Let $f:[a,b] \rightarrow \Bbb R$ be a strictly monotone increasing. Then $f$ has an inverse function $g:[c,d]\rightarrow \Bbb R,$ where $[c,d]$ is the range of $f$. I'm trying to prove that $g$ is continuous at d.
My intial thoughts for an attempt of a proof:
Strictly monotone functions are injective. So if $\alpha, \beta \in [a,b]$ and $\alpha \not= \beta $ then $\alpha < \beta$. Since $f$ is strictly monotone increasing $f(\alpha) < f(\beta)$ and $f(\alpha) \not= f(\beta)$.
Since $f$ is strictly increasing, so is $f^{-1}$. So if $\alpha < \beta$ then $f^{-1}(f(\alpha)) < f^{-1}(f(\beta))$.
This is because if there exists $\alpha$ and $\beta $ $\in (a,b)$ with $\alpha < \beta$ such that $f^{-1}(\alpha)$ = $\alpha '$ and $f^{-1}(\beta)$ = $\beta '$ and $\alpha ' < \beta '$ then
$\beta = f^{-1}(\beta ') \le f^{-1}(\alpha ') = \alpha$
which is a contradiction if $f$ is strictly increasing.
The remainder of the proof is some form of an epsilon delta proof to show that the inverse function is continuous from the left at the right end point. My attempt:
Let $b$ be the upper limit $ \in [a,b]$ and define $d = f(b)$.
Next, I want to show that $\lim_{x\rightarrow d^{-}}f^{-1}(x) = b$ for any $\epsilon >0$ such that $(b-\epsilon) \subset [a,b]$.

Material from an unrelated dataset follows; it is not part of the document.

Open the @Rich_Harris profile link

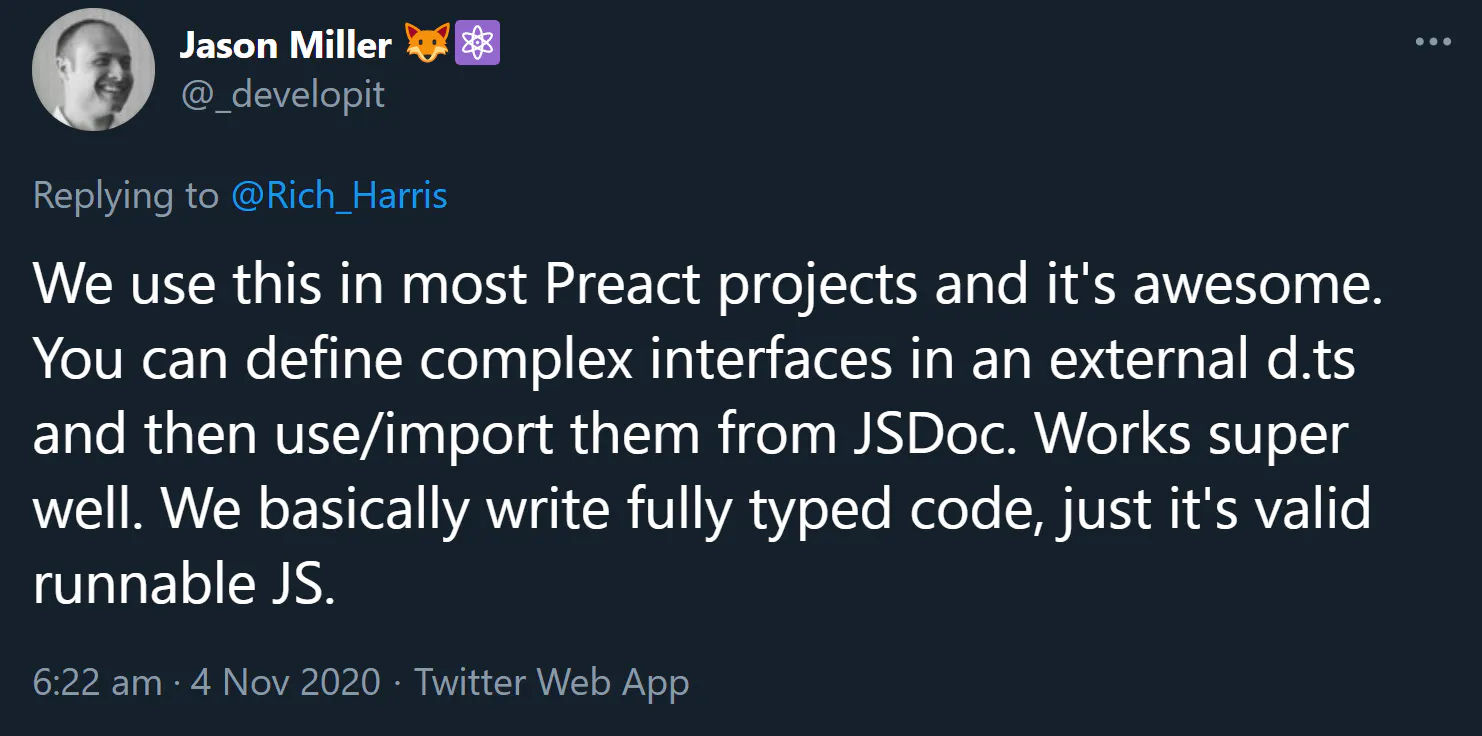click(339, 195)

So, $f(b-\epsilon) < f(b)$.
Let $\delta = 1/2 (f(b)-f(b-\epsilon))$
Then $f(x_0-\epsilon) < f(x_0)-\delta$
So if $|x-d| < \delta$, then $|f^{-1}(x)-f^{-1}(d)|<\epsilon$
then continuity holds at $f^{-1}(d)$, which is possible by the Archimedean principle. Currently, I'm having trouble with the epsilon-delta proof. I don't think the argument is strong enough.
Best Answer
Let $R = f([a,b])$ be the range of $f$. Since $f$ is strictly increasing, we have $R \subset [f(a),f(b)]$, but in general $R \ne [f(a),f(b)]$. For example, let $f : [0,2] \to \mathbb{R}, f(x) = x$ for $x \in [0,1)$, $f(1) = 2$, $f(x) = x + 2$ for $x \in (1,2]$.
But although $R$ is general no interval, the usual definition of continuity makes sense for $f^{-1} : R \to [a,b]$. Moreover, as you remarked in your question, $f^{-1}$ is strictly increasing, i.e. for $y,y'\in R$ with $y < y'$ we have $f^{-1}(y) < f^{-1}(y')$.

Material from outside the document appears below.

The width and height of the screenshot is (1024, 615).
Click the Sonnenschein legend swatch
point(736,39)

Let us assume that $f^{-1}$ is not continuous. This means that exist $y \in R$ and $\epsilon > 0$ such that for all $\delta > 0$ there exists $y_\delta \in R$ such that $\lvert y - y_\delta \rvert < \delta$ and $\lvert f^{-1}(y) - f^{-1}(y_\delta) \rvert \ge \epsilon$. We can therefore find a sequence $(y_n)$ in $R \setminus \{ y \}$ such that $y_n \to y$ and $\lvert f^{-1}(y) - f^{-1}(y_n) \rvert \ge \epsilon$. W.lo.g. we may assume that infinitely many $y_n < y$. Passing to a suitable subsequence, we may assume that all $y_n < y$ and that $(y_n)$ is strictly increasing. Write $x_n = f^{-1}(y_n)$, $x = f^{-1}(y)$. The sequence $(x_n)$ is strictly increasing such that $x_n < x$. It therefore converges to some $\xi \le x$. We have $y_n = f(x_n) < f(\xi) \le f(x) = y$, and this implies $f(\xi) = y$ because $y_n \to y$. Hence $\xi = f^{-1}(y) = x$. We conclude $x_n \to x$. But $\lvert x - x_n \rvert = \lvert f^{-1}(y) - f^{-1}(y_n) \rvert \ge \epsilon$ which is a contradiction.